Well, that sucks and I am sorry to hear it. My friend Susan thought she found a lump, they did a mammogram and found it. Then they did a biopsy and while doing it found another mass. Then they did an MRI to check out the first two masses and found a third. You see where this is going… :frowning: She had a bilateral mastectomy a few months ago, scary but it went well. Much harder was the reconstruction phase- she HATED the tissue expanders necessary prior to getting implants, and they were painful as hell.

However, she finally got her implants and she is much much happier.

A mastectomy is not the end of the world- it’s the end of cancer. She can pick out a great new pair of bobbies. :wink:

Seriously, hard news to hear but not necessarily the worst news. Hang in there, all of you.

I will be participating in the 3-Day in Chicago in August.

I lost my Mom two years ago to an extremely rare form of breast cancer. Last August, I found two lumps in my own breast and between finding it and having it examined eleven days later, I planned my own funeral. We’re talking SCARED. Turns out I have a couple of harmless, fluid-filled cysts (and a MUCH higher awareness of breast health.)
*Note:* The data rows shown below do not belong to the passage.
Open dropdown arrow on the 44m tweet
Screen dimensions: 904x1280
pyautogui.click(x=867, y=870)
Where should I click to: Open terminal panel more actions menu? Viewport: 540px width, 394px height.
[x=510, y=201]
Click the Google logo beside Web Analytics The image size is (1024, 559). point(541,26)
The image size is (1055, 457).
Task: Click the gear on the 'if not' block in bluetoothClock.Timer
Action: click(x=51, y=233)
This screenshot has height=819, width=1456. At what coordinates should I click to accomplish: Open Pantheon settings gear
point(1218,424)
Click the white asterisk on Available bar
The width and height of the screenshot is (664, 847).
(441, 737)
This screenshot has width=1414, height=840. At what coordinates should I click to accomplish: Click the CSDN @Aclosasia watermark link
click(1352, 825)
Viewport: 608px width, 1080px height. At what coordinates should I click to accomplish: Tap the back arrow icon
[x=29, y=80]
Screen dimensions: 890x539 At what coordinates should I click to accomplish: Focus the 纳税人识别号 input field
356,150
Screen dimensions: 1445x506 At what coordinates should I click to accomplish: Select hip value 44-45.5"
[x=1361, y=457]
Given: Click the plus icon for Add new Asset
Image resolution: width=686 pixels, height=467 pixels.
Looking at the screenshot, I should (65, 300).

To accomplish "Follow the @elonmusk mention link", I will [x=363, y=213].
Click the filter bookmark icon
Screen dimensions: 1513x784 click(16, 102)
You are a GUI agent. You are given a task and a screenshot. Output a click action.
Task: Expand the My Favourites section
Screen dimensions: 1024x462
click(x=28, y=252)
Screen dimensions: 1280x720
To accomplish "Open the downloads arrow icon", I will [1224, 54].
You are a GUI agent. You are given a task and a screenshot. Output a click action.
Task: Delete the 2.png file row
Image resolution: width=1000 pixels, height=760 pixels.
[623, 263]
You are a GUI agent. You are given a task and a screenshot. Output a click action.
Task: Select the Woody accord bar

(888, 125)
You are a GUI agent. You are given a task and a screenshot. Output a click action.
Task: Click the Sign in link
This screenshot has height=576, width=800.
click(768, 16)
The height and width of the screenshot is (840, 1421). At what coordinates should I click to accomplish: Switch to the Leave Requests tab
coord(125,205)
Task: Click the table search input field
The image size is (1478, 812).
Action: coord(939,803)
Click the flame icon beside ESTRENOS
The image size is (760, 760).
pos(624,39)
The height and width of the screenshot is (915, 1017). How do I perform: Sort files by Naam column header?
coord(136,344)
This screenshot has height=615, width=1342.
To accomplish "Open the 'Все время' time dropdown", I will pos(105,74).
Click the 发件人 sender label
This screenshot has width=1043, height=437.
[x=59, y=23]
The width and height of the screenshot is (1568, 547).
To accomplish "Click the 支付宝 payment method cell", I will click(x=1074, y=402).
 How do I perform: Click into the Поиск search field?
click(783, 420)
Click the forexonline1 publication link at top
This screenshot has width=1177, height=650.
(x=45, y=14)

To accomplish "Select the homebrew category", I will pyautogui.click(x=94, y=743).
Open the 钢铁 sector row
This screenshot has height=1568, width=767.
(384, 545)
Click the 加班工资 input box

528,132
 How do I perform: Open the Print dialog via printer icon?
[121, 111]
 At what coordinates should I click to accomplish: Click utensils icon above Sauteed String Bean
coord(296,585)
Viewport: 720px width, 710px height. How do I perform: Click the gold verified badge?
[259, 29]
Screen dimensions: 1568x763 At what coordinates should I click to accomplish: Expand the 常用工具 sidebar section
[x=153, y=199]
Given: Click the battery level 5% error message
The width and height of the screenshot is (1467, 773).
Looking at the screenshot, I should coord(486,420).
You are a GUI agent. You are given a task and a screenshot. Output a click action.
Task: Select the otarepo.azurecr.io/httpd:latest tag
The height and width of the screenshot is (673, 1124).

Today is mastectomy day. :frowning: She has elected to go the reconstruction route, but I’m not sure if any of those procedures are happening today as well or not. Unfortunately the surgery was scheduled at a time that made it impossible for us to fly back to ND to be there for it. It is a worrisome day all around.

A study has shown that a deficiency in Vitamin D in women when they are diagnosed with breast cancer can increase the future chances of recurrence of or death from the disease. Story.

In other news, my mother-in-unlawfulness is doing very well after her procedure. In other other news, in about a month I will actually be able to refer to her as my mother-in-law. Yay CA Supreme Court!

Be sure to check out Kat’s American Cancer Society’s “Relay for Life” donation thread too!

Thank you for doing this, DarkSide. I hope, when I’m better, I can do a walk too. :slight_smile:

You go girl! You should be proud of yourself. I got involved with that charity after my sister had a scare with that kind of cancer. Unfortunatly a lot of us don’t seem to care untill it’s on our doorstep. Well, most people do what they can. But actually getting off your ass is another matter entirely, I bet your family is so proud of you too.